Think of the fuel mixture as a series of fireworks, all connected by lines fuses. You light the fuse at one end and it slowly moves towards the first firework. Once it reaches the firework, it rapidly goes off. The fuse continues slowly to the next firework, and it goes off... on and on. When the burn is moving through the fuse, it moves slowly, but once it gets to the firework you have an enormous release in energy. Then it goes back to moving slow on the fuse again. This is an analogy of what's going on with fuel mixture. As you have lean spots from the mixture not being evenly distributed, the burn slows down as it moves across the chamber through the lean areas with no fuel (like the fuse). Once it gets to the pocket of fuel molecules again, it rapidly releases energy (like a firework).
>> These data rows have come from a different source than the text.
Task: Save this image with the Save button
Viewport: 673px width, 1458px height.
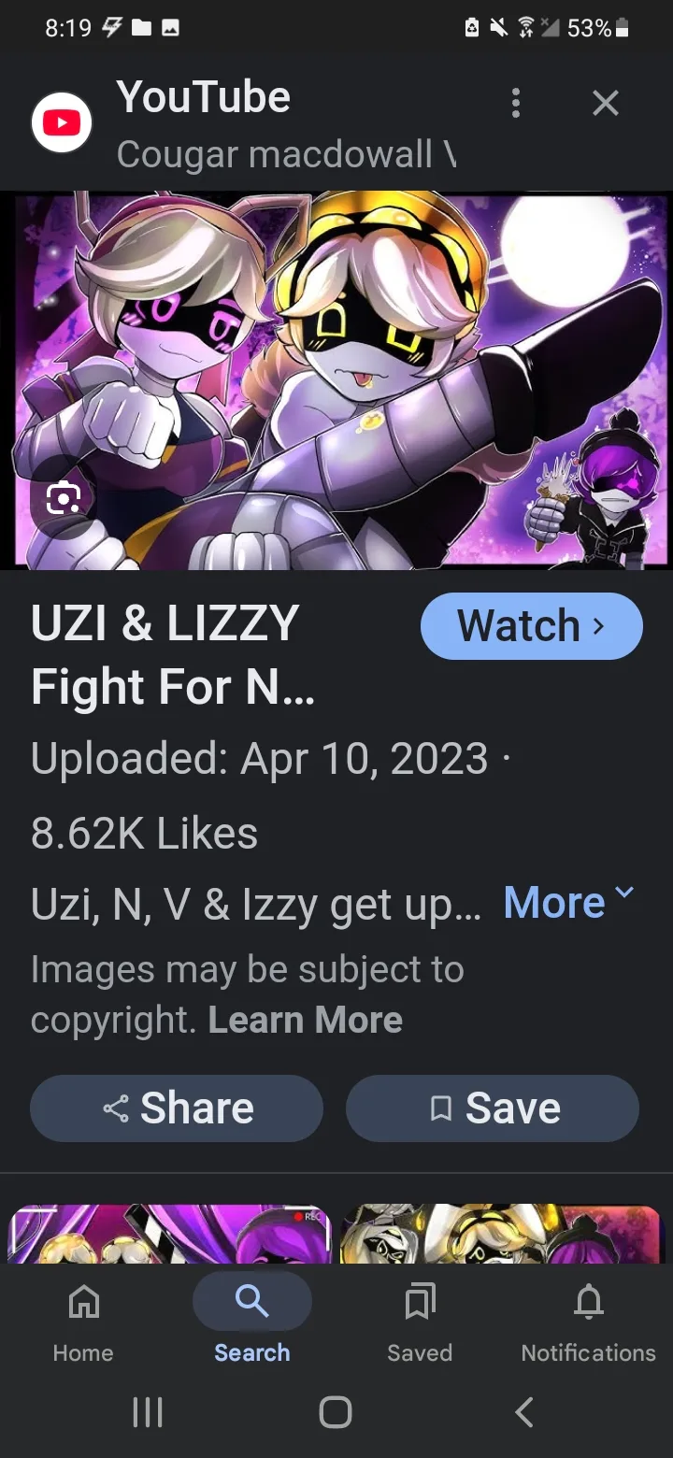Action: coord(493,1108)
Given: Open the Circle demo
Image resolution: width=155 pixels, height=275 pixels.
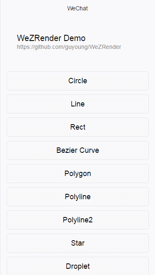Looking at the screenshot, I should (78, 81).
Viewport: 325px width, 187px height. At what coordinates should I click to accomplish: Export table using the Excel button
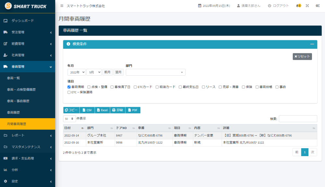102,110
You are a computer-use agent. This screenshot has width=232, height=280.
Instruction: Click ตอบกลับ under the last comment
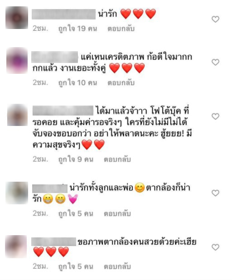pos(117,266)
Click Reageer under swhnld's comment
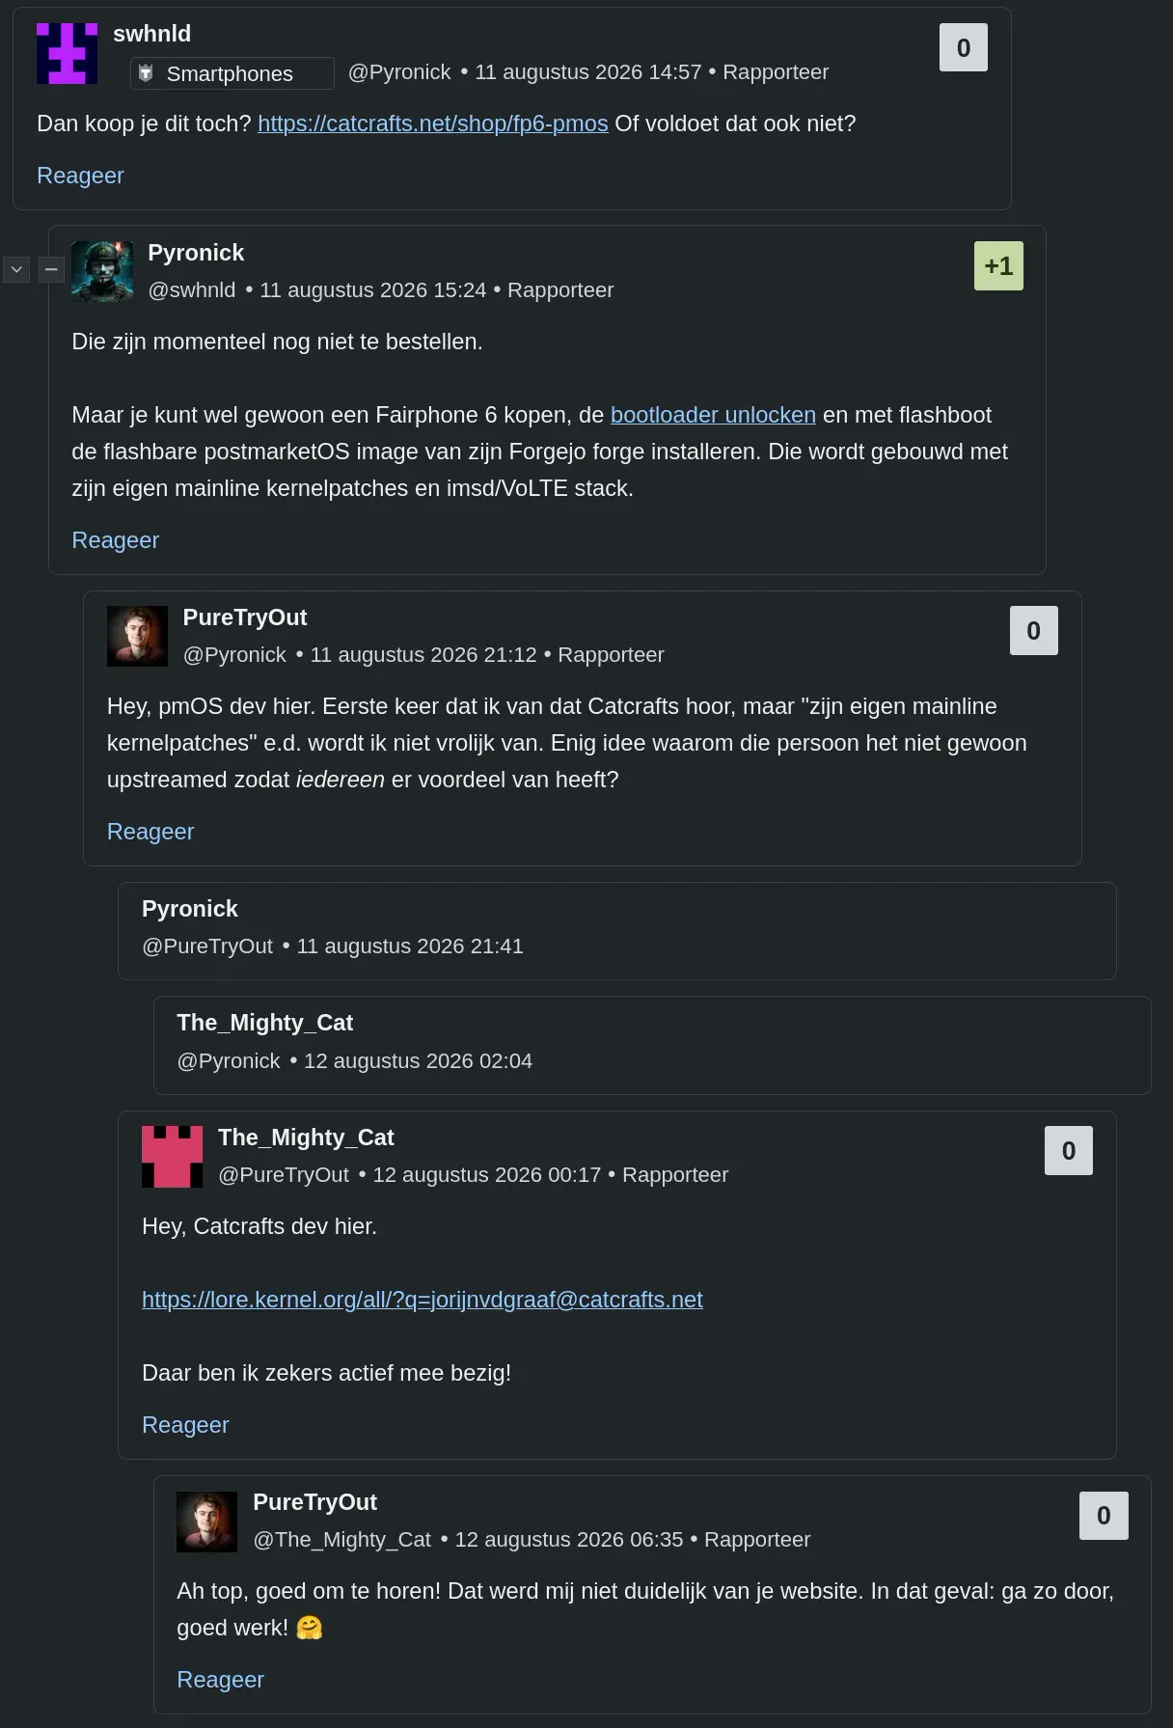1173x1728 pixels. (80, 176)
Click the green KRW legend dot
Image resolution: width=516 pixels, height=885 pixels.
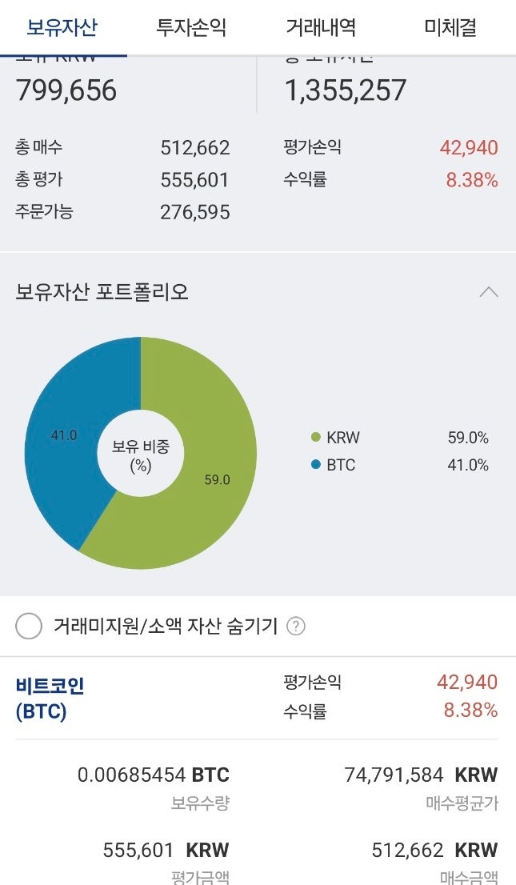[316, 438]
Now this isn't exactly how it works, because we are talking about VERY high speed, and chemical reactions to create the heat release in chamber. But gives you an idea.

So you can see how pushing all of the fuel molecules together (essentially shortening the fuse length between each firework), would have a benefit to burn it all as quickly as possible. This is essentially what quench is doing.
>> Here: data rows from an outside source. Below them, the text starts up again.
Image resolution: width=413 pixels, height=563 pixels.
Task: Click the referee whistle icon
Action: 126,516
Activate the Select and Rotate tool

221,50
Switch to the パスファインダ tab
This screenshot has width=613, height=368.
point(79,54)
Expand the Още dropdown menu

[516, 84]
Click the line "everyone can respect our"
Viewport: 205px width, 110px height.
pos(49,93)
As the piston gets to TDC, in the area of quench you get a localized "squeeze". The air/fuel mixture is then essentially "squirted" (for lack of a better term), towards the spark plug side of the chamber where the burn has started. This helps not only create turbulence and mix the fuel up for better even distribution, but also gets the molecules closer together to speed up the burn as described above. Faster burn means lower timing numbers. Remember any pressure created in chamber at TDC doesn't actaully rotate the crank, When the crank is at zero degree's, and the rod is straight in the cylinder... all it does is try to push the crank out the bottom of the block!!!

So why is quench less meaningful in a boosted engine then? If you think about it... the turbo/blower has already "packed" the molecules closer together to start with. This means there is less space for these "lean" pockets to hide like there would be on an N/A motor. The "fuse" length is essentially shorter between fuel molecules on the boosted motor, because the molecules of fuel are pushed closer together.

This is the primary reason why boosted motors run less timing. The burn speed in chamber is much faster, because everything is packed closer together. As boost goes up, timing comes out... its just a function of packing the fuel tighter together in chamber from shoving more air and fuel into the chamber.


So it's not that boosted motors don't "need" quench, it's just that effectively the boost pressure is already doing the same thing as the quench would.

Now I'm sure on some very high HP stuff with mega boost, we could debate if quench is detrimental to those motors... but for most of us living in normal HP land... it really doesn't matter.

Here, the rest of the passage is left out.